Apr 10, 2017

Exo-Earths With Global Magnetic Fields Most Likely To Have Life

The most recent results from NASA's MAVEN Mars orbiter is a case study in why global magnetic fields are crucial to preserving planetary atmospheres and protecting such life-giving environments from the ravages of their parent stars'particle outflows. Like raging Piranha, solar wind particles, composed mostly of protons and electrons, apparently can and do strip many rocky planets of most of their atmospheres.

As the MAVEN (Mars Atmosphere and Volatile Evolution) mission recently revealed, by some 3.5 billion years ago, our Sun's solar wind had stripped the Red Planet of as much as 80% to 90% of its atmosphere. Earth was much luckier. But for astrobiologists, the $64,000 question remains: How rare is Earth's own robust global magnetic field? And how well do such magnetic fields hold up, particular when on close orbits around active Red dwarf stars?

Up until some 4 billion years ago, Mars apparently had a robust global magnetic field that coincided with the presence of water on its surface.

★ ★ ★ ★

**Brief:**
Answer these questions from the magnetic fields article.
(a) What are solar wind particles composed mostly of?
(b) How much of its atmosphere had Mars lost to the solar wind by some 3.5 billion years ago?
(c) Until how long ago did Mars apparently have a robust global magnetic field?
The data is separate material with no connection to the magnetic fields article.

**Data excerpt:**
★ ★ ★ ★

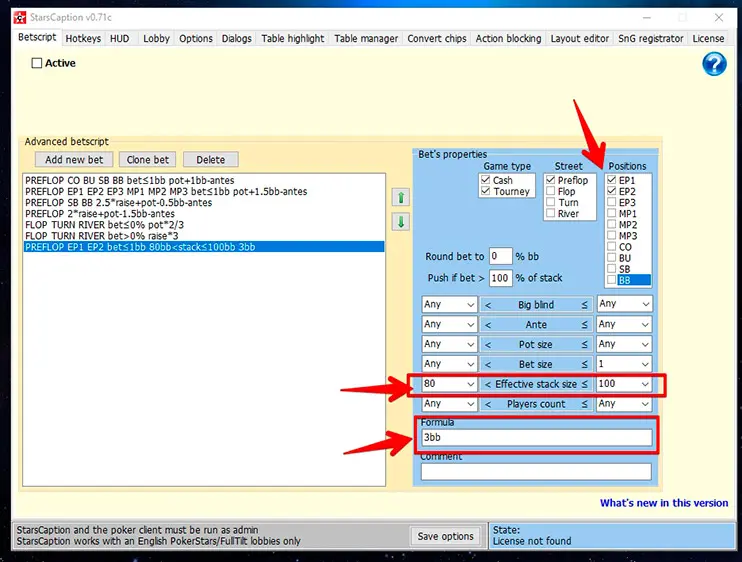742x562 pixels.
Task: Check the BB position checkbox
Action: click(x=611, y=280)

★ ★ ★ ★

**Solution to the exercise:**
(a) Protons and electrons.
(b) As much as 80% to 90%.
(c) Until some 4 billion years ago.